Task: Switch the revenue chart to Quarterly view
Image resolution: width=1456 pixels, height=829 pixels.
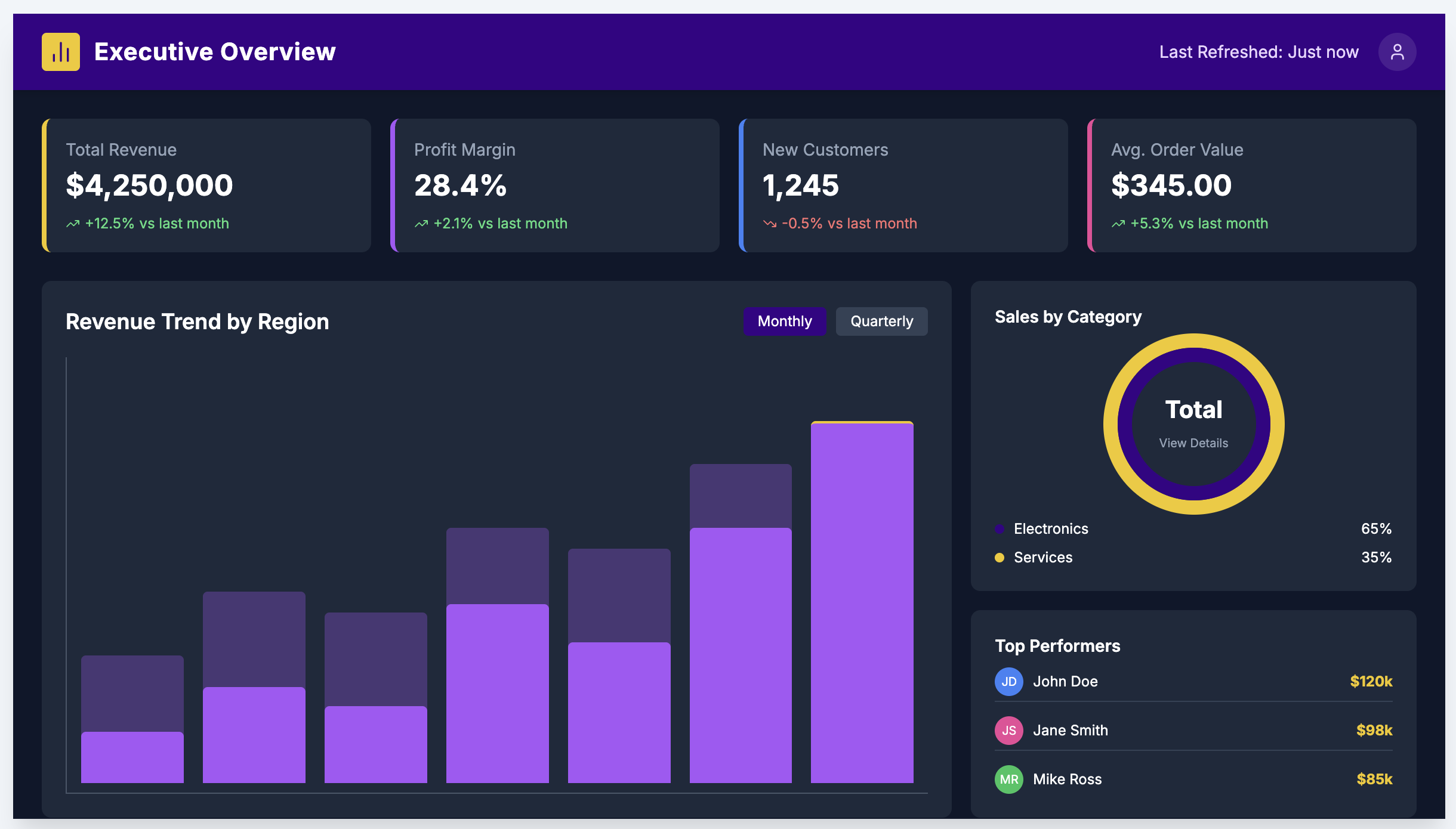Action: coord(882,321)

* * *

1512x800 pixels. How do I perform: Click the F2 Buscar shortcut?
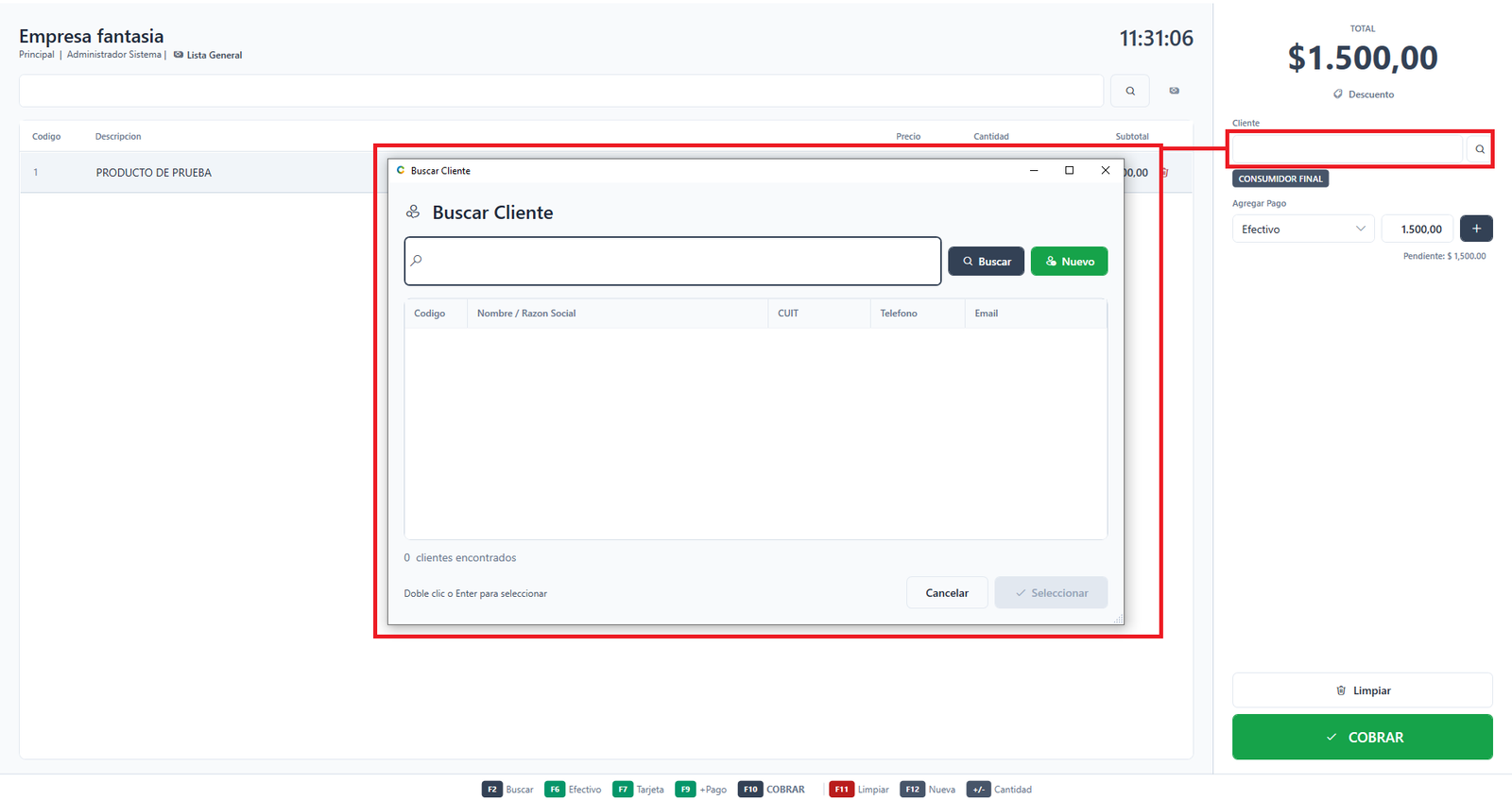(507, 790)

==

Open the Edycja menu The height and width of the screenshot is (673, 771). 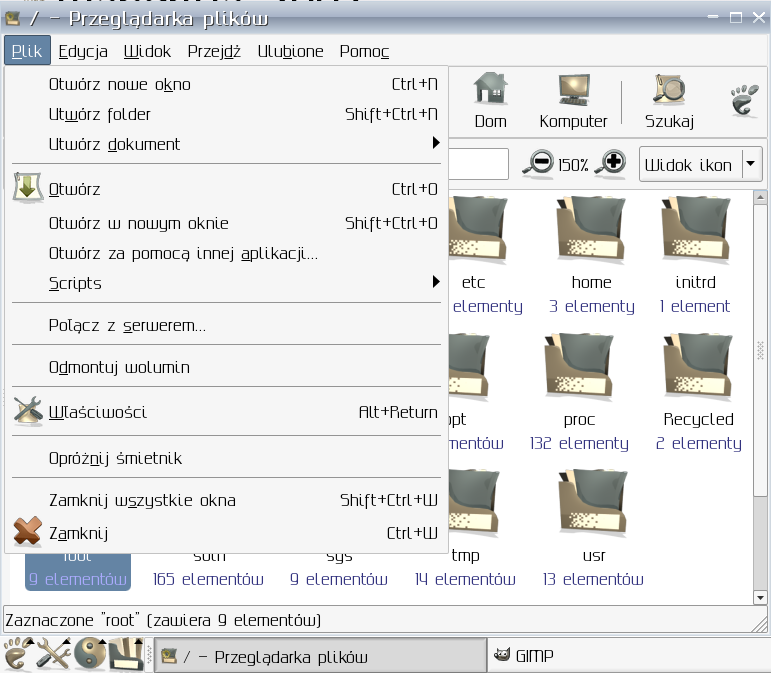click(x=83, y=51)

What you have to do - Identify every line in the items above that contains the word "pixels", and copy each of those lines. Case matters.

Solution to the exercise -
Image resolution: width=1456 pixels, height=829 pixels.
1512x800 pixels. How do I perform: Click the F2 Buscar shortcut?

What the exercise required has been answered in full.